These issues have become more urgent because low commodity prices, serious problems in the sugar industry and reducing production in several sectors are creating severe problems. The Bank of Guyana reported some weeks ago that every sector of the economy has shown a decline except mining. The construction industry has slowed dramatically because houses are no longer being built. Negative factors, such as a return to the era of nationalization of personal property for the building of government offices will not help.
Some may conclude that the President stayed away from economic matters in order not to steal the Minister of Finance’s thunder when the latter presents his budget shortly. But such a conclusion would not be justified having regard to the President’s criticisms of the past Government’s management of the economy. This is par for the course, but we are now fifteen months away from the change in Government and the way in which this Government is spending money suggests that the coffers are overflowing. Take only two – the increase in ministerial salaries and the D’Urban Park development. Empty government coffers is not a legislative matter. It is political red meat.

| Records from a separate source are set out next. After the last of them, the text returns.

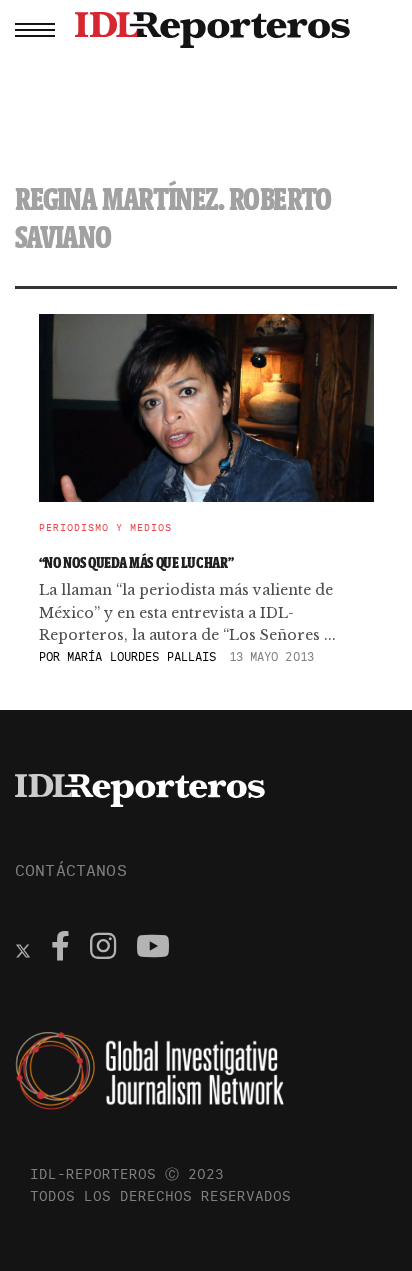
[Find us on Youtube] (153, 949)
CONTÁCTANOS (71, 870)
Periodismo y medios (105, 528)
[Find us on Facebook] (60, 949)
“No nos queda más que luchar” (136, 562)
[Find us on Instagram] (103, 949)
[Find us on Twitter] (23, 949)
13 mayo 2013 (271, 656)
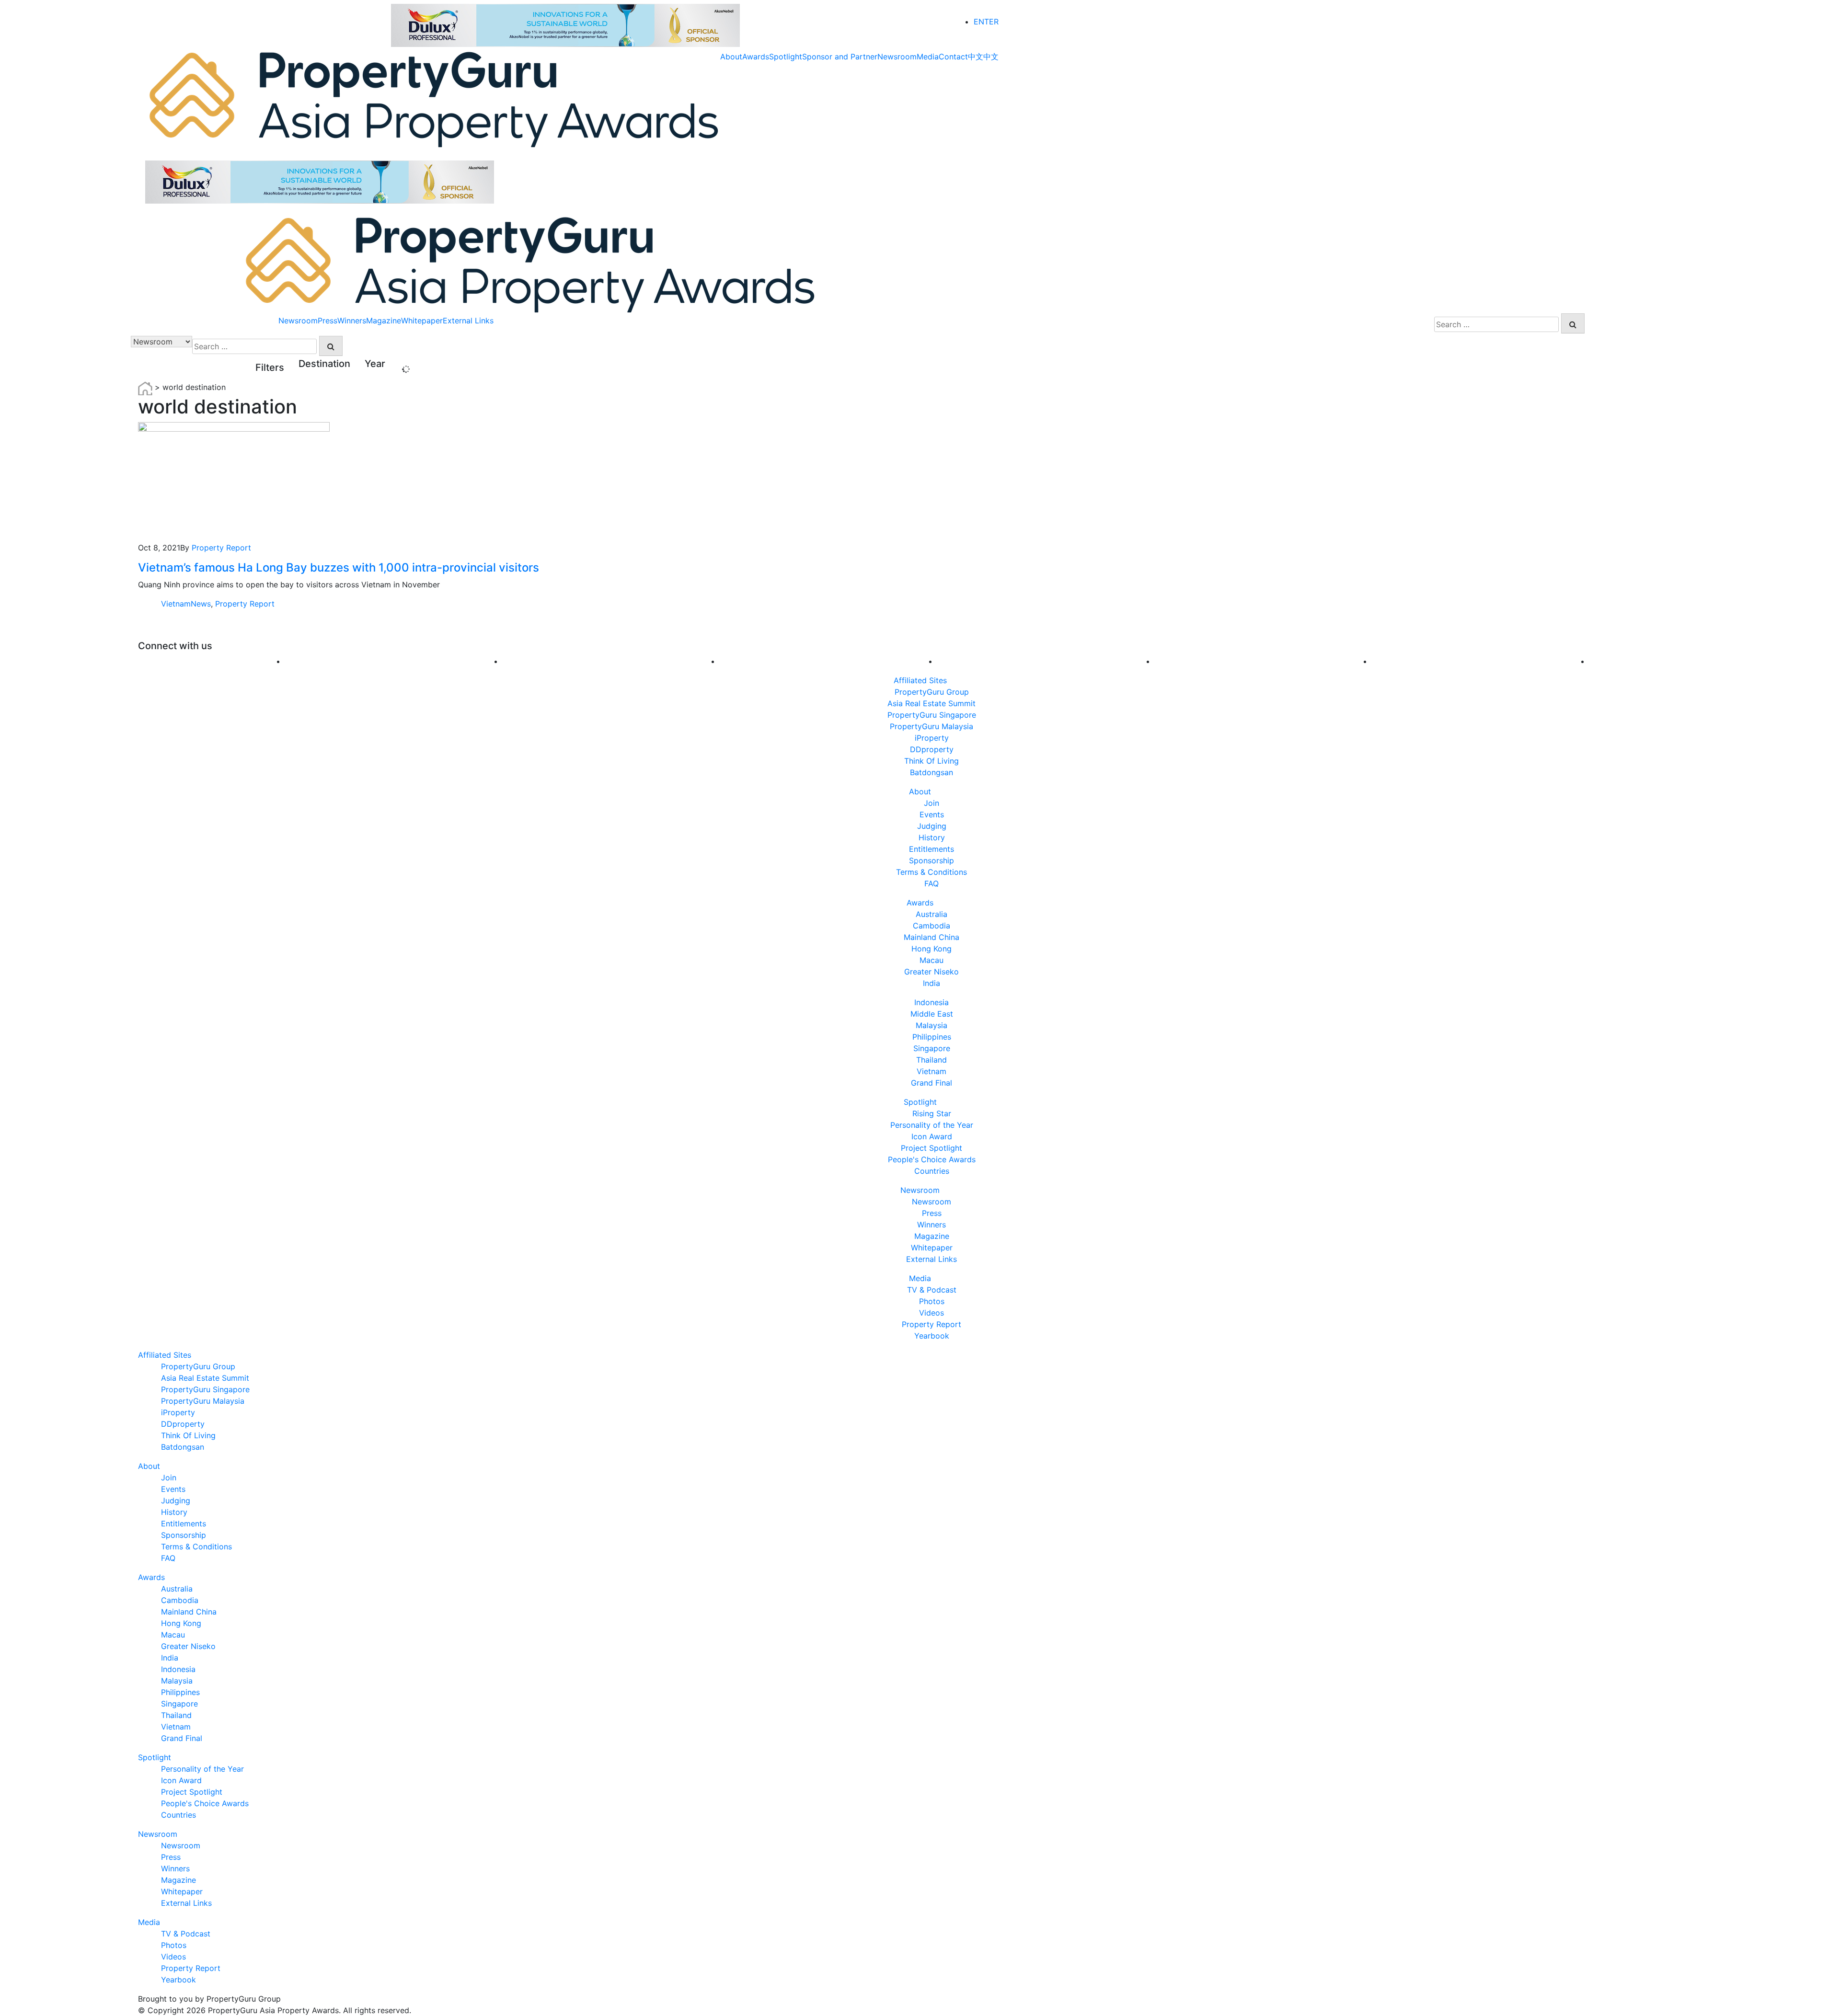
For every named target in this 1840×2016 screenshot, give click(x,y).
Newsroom (897, 56)
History (932, 837)
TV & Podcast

The President threw another hunk of red meat to his political supporters by offering coroners’ inquests for the 400 persons allegedly killed during the PPP’s terms of offices. This is an issue that has frequently engaged the attention of many persons and organizations, which have accused the past PPP governments of atrocities ranging from genocide to murder to collusion in the killings, with efforts to make linkages with drug smuggling, Roger Khan and PPP/C Governments. At least a start could have been made on this in the fifteen months since the Government was elected. Laws already exist for this to happen and past PPP/C governments would no doubt be anxious to have them commence to ascertain whether there is any evidence of their culpability, which they deny. But instead of starting the process, the President used the opportunity of his address to the National Assembly to do some politicking.
It is commendable that the President has commenced the process of addressing the National Assembly at the beginning of every session. It should trigger advanced planning for a legislative agenda, the initiation of which the Parliamentary Management Committee had encouraged in times past, without much success. But the temptation must be resisted to use the occasion to score political points. There are numerous opportunities to do so. And in fact a legislative agenda itself is an opportunity to make political statements by the quality of the legislative plans advanced by the Government. For this the President can go high and still achieve a political objective.